Wait on the response and the click in one Promise.all. The listener has to be attached before the click fires, otherwise a quick server answers before waitForResponse is listening and the wait hangs until the timeout. Putting both in the same Promise.all attaches the listener first, then clicks. The .catch(() => null) keeps a missed response from throwing, since the count check is the real source of truth. Keep the predicate tight, because a loose one like res => res.status() === 200 resolves on the first analytics ping or image rather than the data call: open the Network tab, find the request the button actually fires, and match its real path, as res.url().includes('/ajax') does here.

Confirm the DOM grew before trusting the click. A 200 response does not guarantee the rows are painted; there is a short gap between the data arriving and the framework rendering it. page.waitForFunction polls the live page until querySelectorAll(sel).length exceeds the previous count, which bridges that gap.

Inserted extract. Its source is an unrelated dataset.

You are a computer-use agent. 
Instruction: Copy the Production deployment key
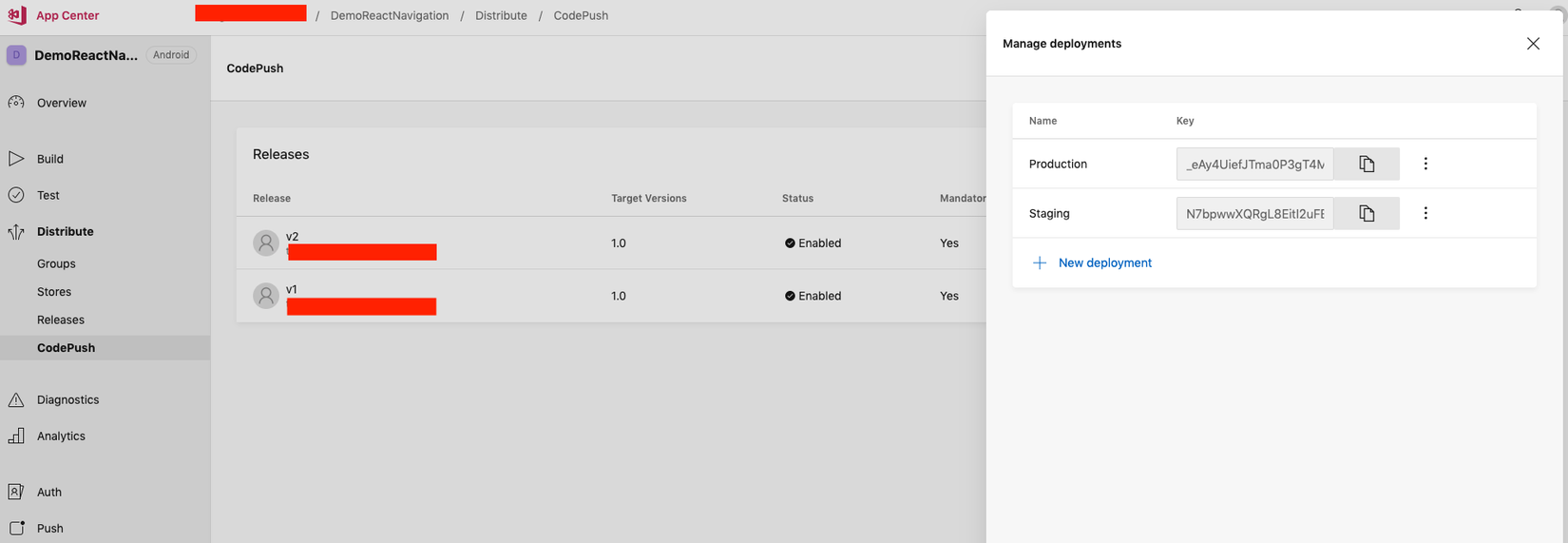point(1367,164)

Use a retry guard, not a single failed click, to exit. One click that adds nothing might be a response that came back slow. The emptyClicks counter allows two no-progress clicks before breaking, so a slow batch does not end the run with half the list. Reset it to zero every time the count rises. On a feed that loads forever this while loop becomes an effectively infinite scrape that fills memory with DOM nodes, so add a maxClicks ceiling or a target count to the loop condition and break once you have enough rows. One last trap on the readout: rows that lazy-load images carry a placeholder src until they scroll into view, so read the data-src attribute or scroll each batch into view before extracting.

Use this when

A list, search result, or catalog page hides most of its content behind a button you have to click, the button fires an XHR for each new batch, and you want every item in one pass.

Skip this when

The rows load automatically as you scroll instead of on a click (use an infinite-scroll loop); the site exposes the same data through a paginated API or a ?page=N URL (fetch the JSON directly, which is lighter than driving a browser); the full list is already in the initial HTML (a plain fetch and a parser are enough); or you only need the first visible batch (no clicking required).